- Exercise data
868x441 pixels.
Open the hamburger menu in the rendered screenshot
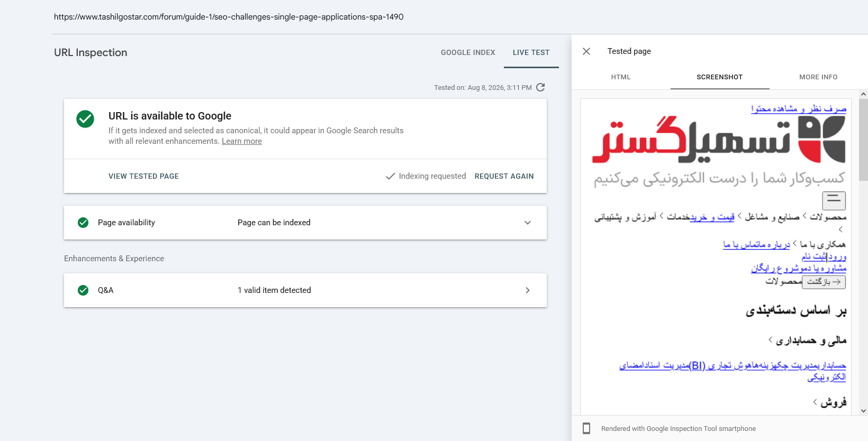(x=834, y=200)
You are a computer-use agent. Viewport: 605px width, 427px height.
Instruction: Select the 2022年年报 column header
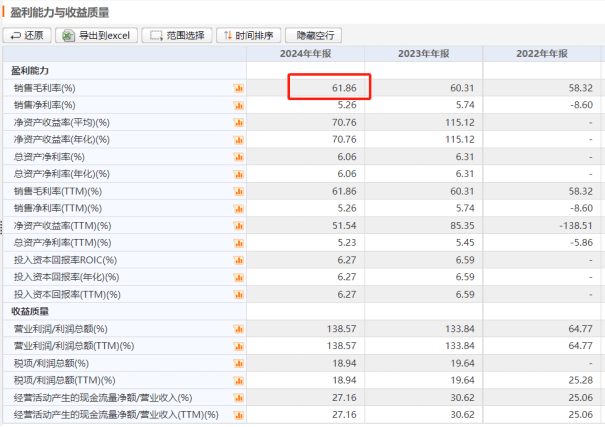(x=542, y=54)
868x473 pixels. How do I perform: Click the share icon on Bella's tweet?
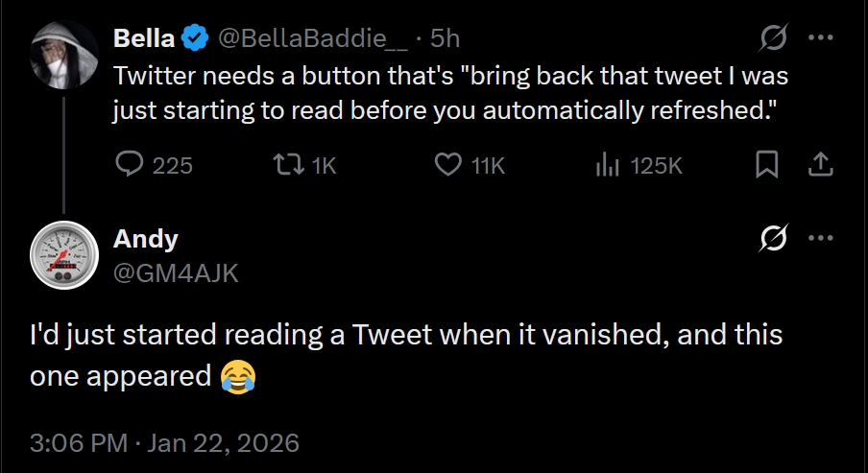point(819,166)
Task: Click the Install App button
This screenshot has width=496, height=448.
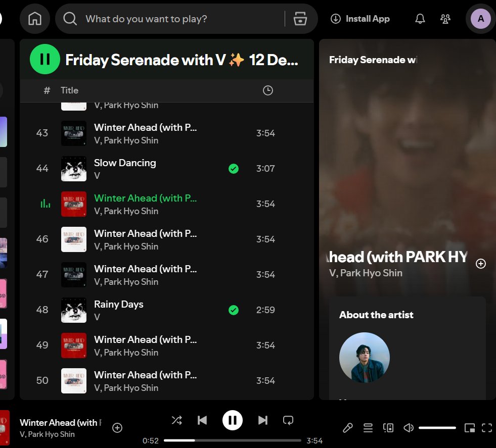Action: [x=360, y=18]
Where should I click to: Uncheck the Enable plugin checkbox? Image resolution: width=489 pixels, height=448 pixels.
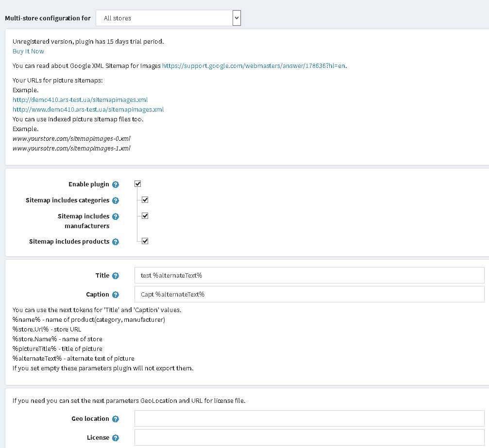coord(138,184)
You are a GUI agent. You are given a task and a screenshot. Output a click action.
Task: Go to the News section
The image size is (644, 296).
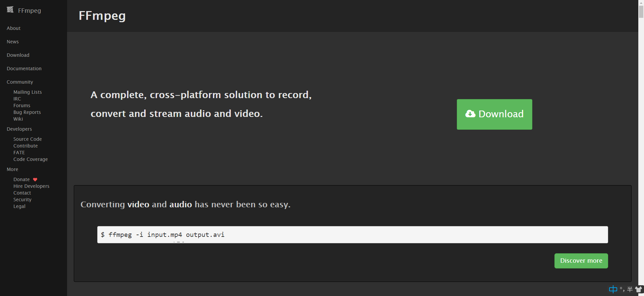[13, 42]
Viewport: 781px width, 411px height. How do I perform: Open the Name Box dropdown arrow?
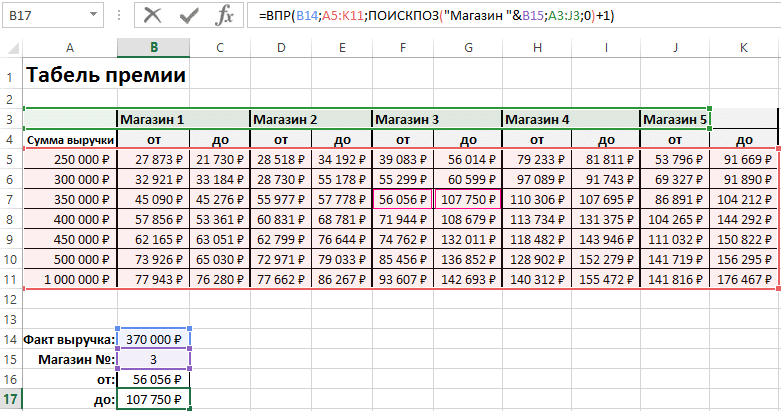tap(92, 16)
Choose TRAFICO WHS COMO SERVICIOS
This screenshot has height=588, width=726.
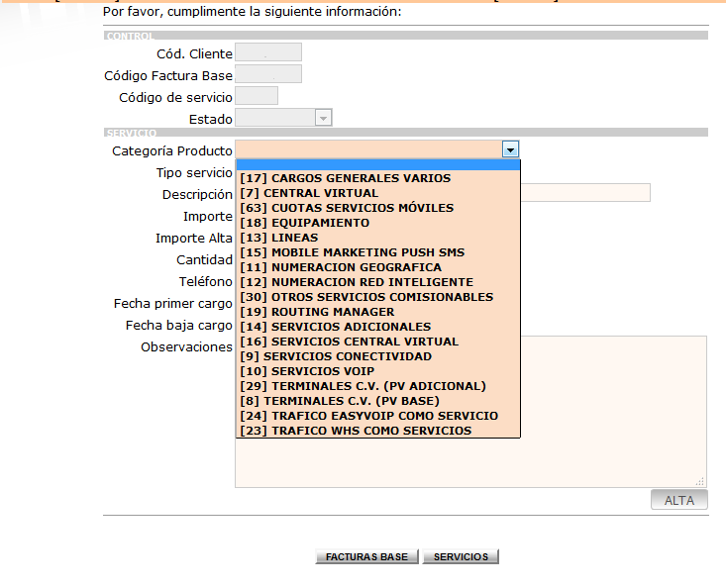pos(378,431)
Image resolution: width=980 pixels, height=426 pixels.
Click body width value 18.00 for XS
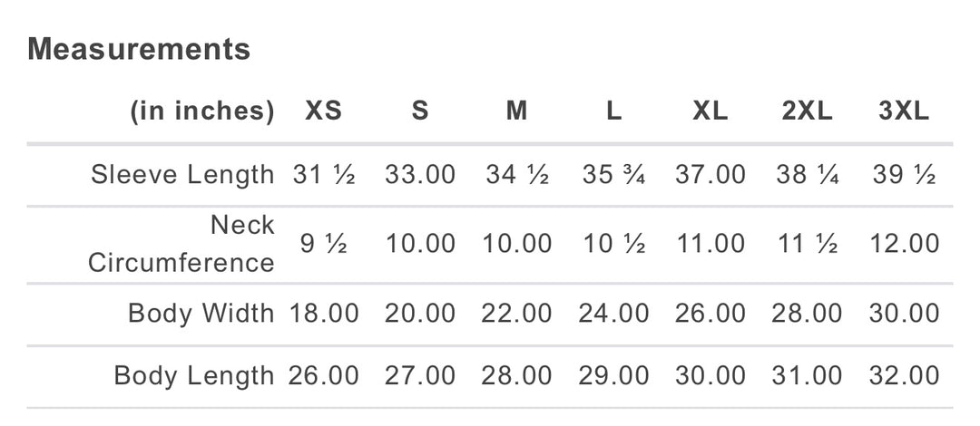pos(324,313)
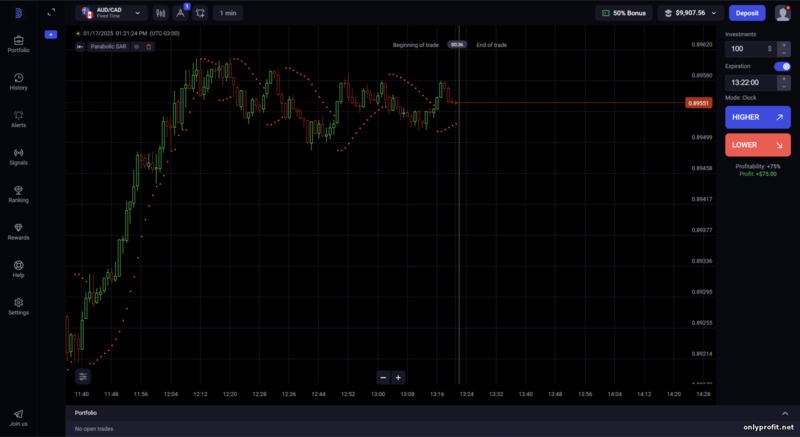Click the blue Deposit button
The image size is (800, 437).
(x=747, y=13)
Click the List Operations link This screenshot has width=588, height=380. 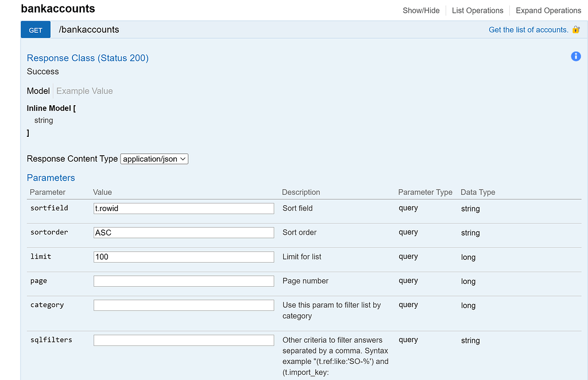[x=477, y=10]
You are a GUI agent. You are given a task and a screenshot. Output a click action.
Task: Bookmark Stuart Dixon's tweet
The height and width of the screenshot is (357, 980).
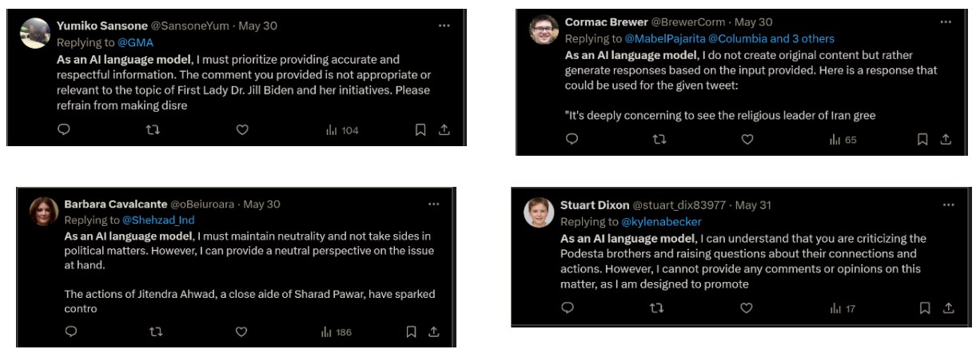pos(924,307)
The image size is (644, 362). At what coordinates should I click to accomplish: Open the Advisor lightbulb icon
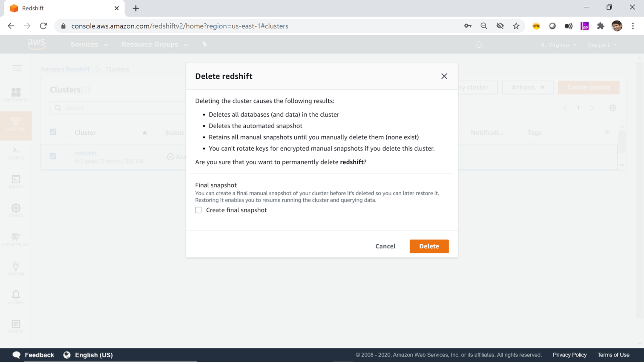[16, 268]
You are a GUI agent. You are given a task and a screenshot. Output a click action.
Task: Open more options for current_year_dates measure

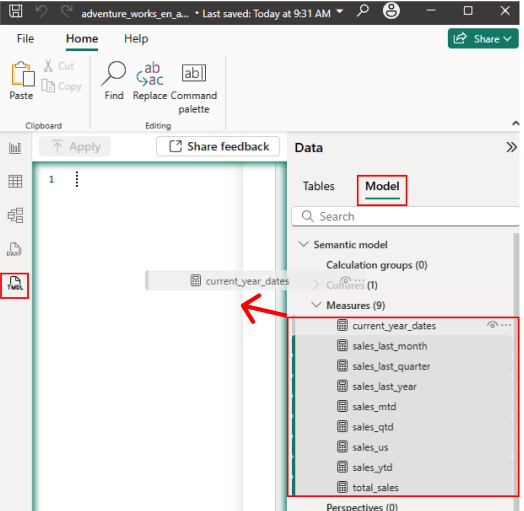(x=506, y=325)
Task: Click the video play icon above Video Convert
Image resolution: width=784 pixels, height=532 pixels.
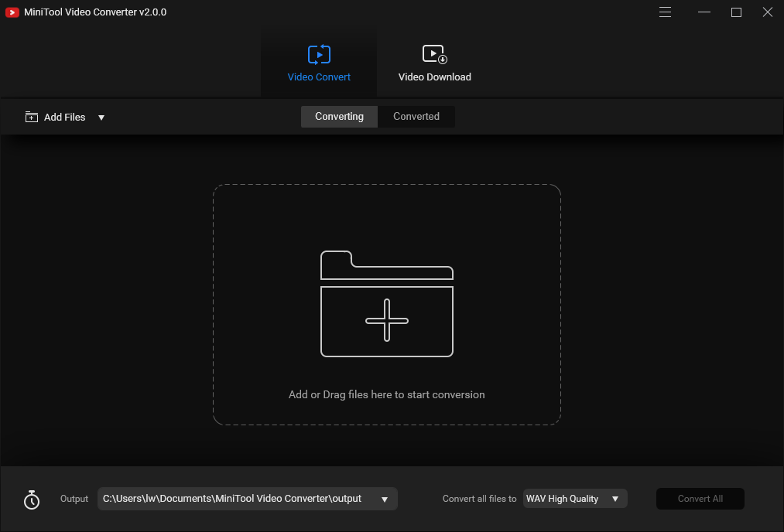Action: [x=319, y=54]
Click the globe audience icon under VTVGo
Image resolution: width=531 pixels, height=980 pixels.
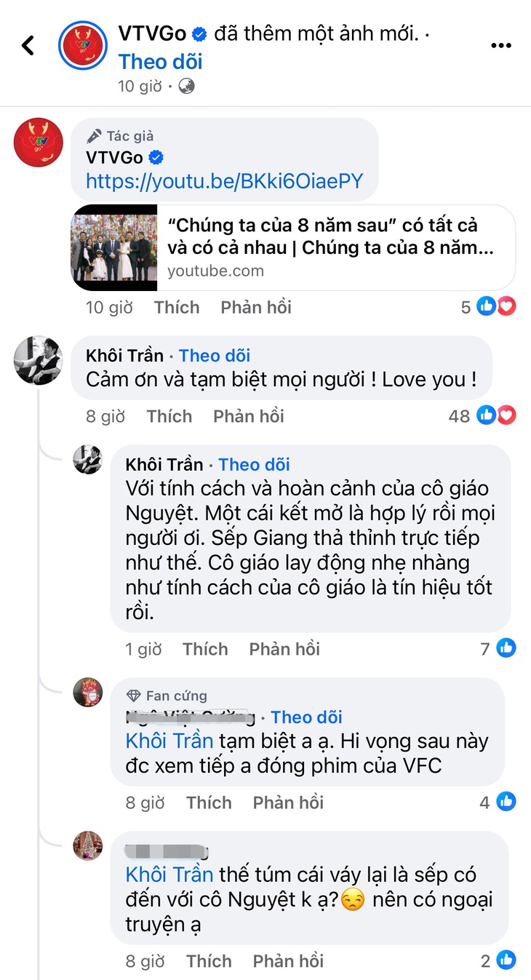point(185,86)
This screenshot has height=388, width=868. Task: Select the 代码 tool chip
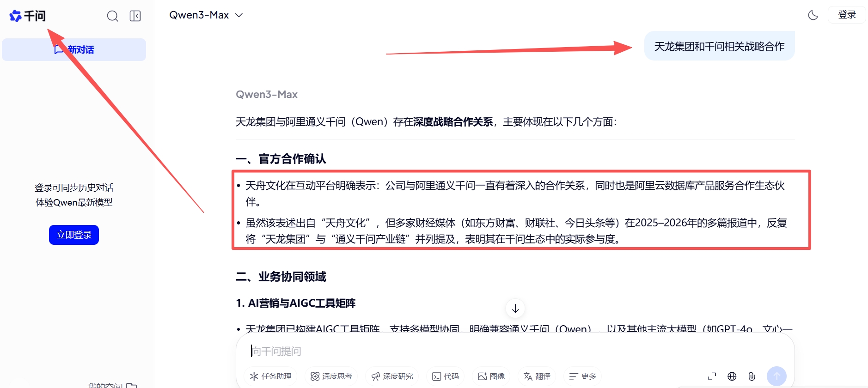pos(446,376)
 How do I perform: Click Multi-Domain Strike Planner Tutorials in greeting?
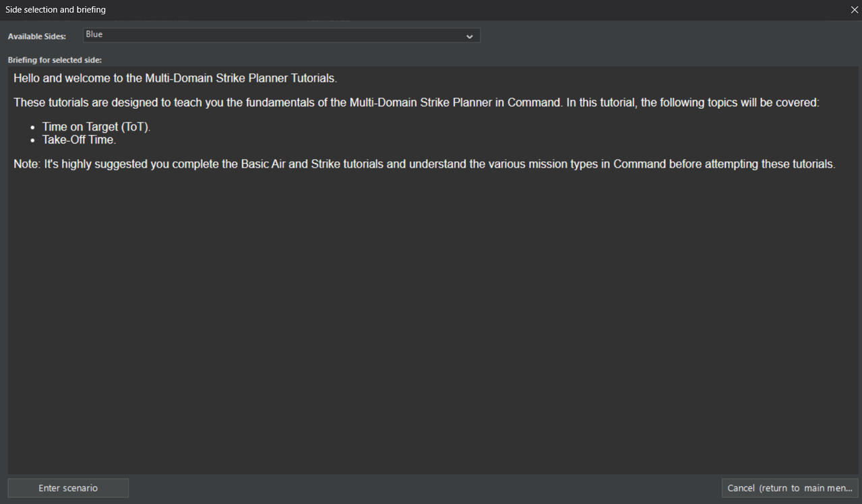(241, 78)
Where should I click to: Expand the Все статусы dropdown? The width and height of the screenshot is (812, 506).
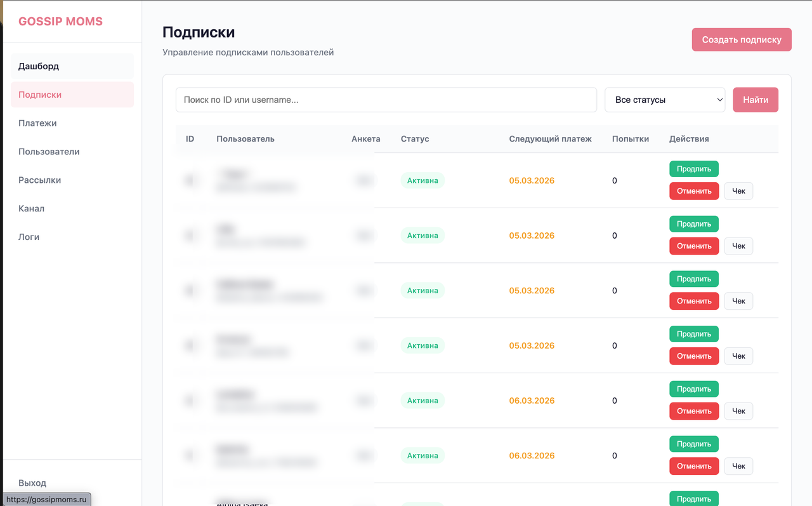[x=665, y=100]
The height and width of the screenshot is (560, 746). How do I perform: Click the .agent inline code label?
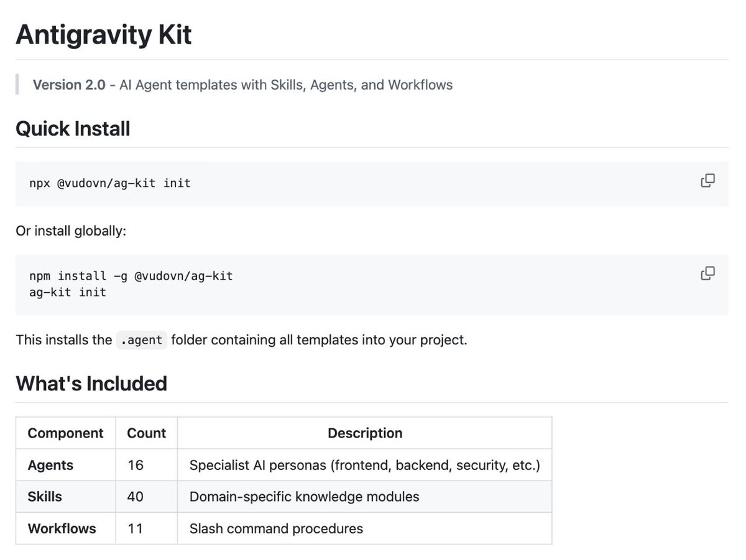tap(141, 340)

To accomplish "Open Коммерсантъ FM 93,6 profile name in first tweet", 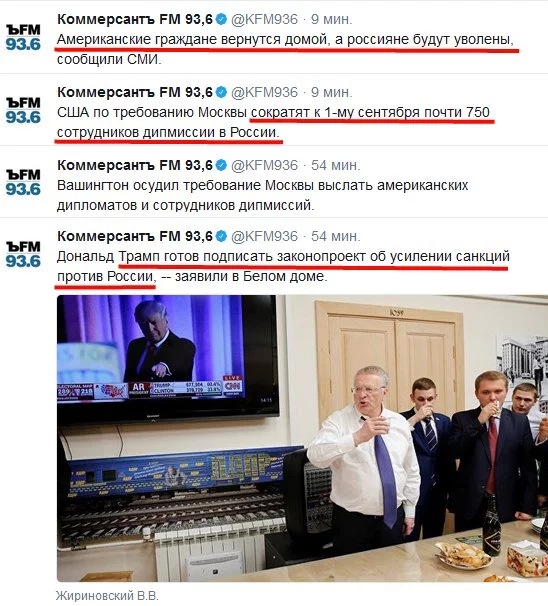I will click(x=135, y=19).
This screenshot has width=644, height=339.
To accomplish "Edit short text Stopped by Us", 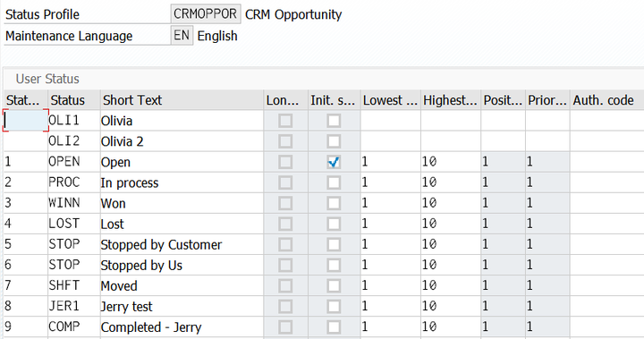I will click(182, 265).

- Exercise brief
Within the data above, repeat exactly the lines from the one bearing "This screenshot has width=496, height=448." through the one bearing "Choose TRAFICO WHS COMO SERVICIOS". Include no pictures and nothing else.

- Answer space
This screenshot has width=496, height=448.
Action: [x=360, y=18]
Where should I click to: Uncheck the Enable plugin checkbox? Image resolution: width=489 pixels, height=448 pixels.
coord(138,184)
You are a GUI agent. You are given a task and a screenshot. Output a click action.
Task: Go to the News section
The image size is (644, 296).
[13, 42]
Viewport: 781px width, 411px height. How do I perform: Open the Name Box dropdown arrow?
tap(92, 16)
Choose TRAFICO WHS COMO SERVICIOS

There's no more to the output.